I think the first use of the term is implied by the second. A Christian view would be that our existence in this world is finite in time while out existence in a spiritual afterlife will be infinite in time.
Before WWII there were people who emigrated to the USA from Europe because they were Jewish, and it was bad for Jews anywhere near Germany, remember? So their countries were not so good. But they would come here and then join our armed forces to fight against Germany. I don’t know how they all felt about their old countries. But just because they left another country didn’t keep them from contributing elsewhere or as a citizen of the world.
So if someone goes to Canada, they should fully commit, become a citizen of Canada, participate in society there and in the greater world. Like the people coming here before WWII did. What I sometimes see is people becoming ex-pats, living outside of the US and criticizing it, thinking themselves superior and empowered, but not becoming attached to their new country either, just skimming off the cream. They’re not any more loyal to the new country than they are the USA. In that case these people are not showing courage, rather the opposite.

***

-- WORK ITEM A --
Reproduce part of the passage on emigration word for word, beginning at the words "I think the" and stopping after "of the world.".
-- WORK ITEM B --
Answer these questions about the passage on emigration:
(i) In the Christian view described, how long will our existence in a spiritual afterlife last?
(ii) What did people who emigrated to the USA before WWII join after arriving?
(iii) What should someone who goes to Canada become?

-- SUPPLIED DATA --
***

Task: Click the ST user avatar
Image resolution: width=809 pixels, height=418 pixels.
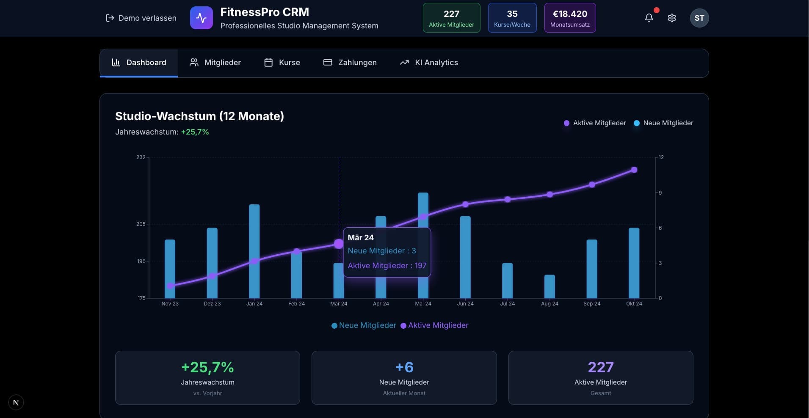Action: tap(699, 18)
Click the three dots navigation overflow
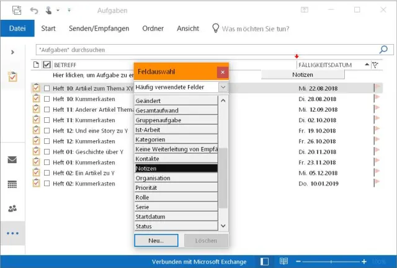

***

-- EXPECTED OUTPUT A --
I think the first use of the term is implied by the second. A Christian view would be that our existence in this world is finite in time while out existence in a spiritual afterlife will be infinite in time.
Before WWII there were people who emigrated to the USA from Europe because they were Jewish, and it was bad for Jews anywhere near Germany, remember? So their countries were not so good. But they would come here and then join our armed forces to fight against Germany. I don’t know how they all felt about their old countries. But just because they left another country didn’t keep them from contributing elsewhere or as a citizen of the world.

-- EXPECTED OUTPUT B --
(i) It will be infinite in time.
(ii) They joined the armed forces to fight against Germany.
(iii) They should become a citizen of Canada.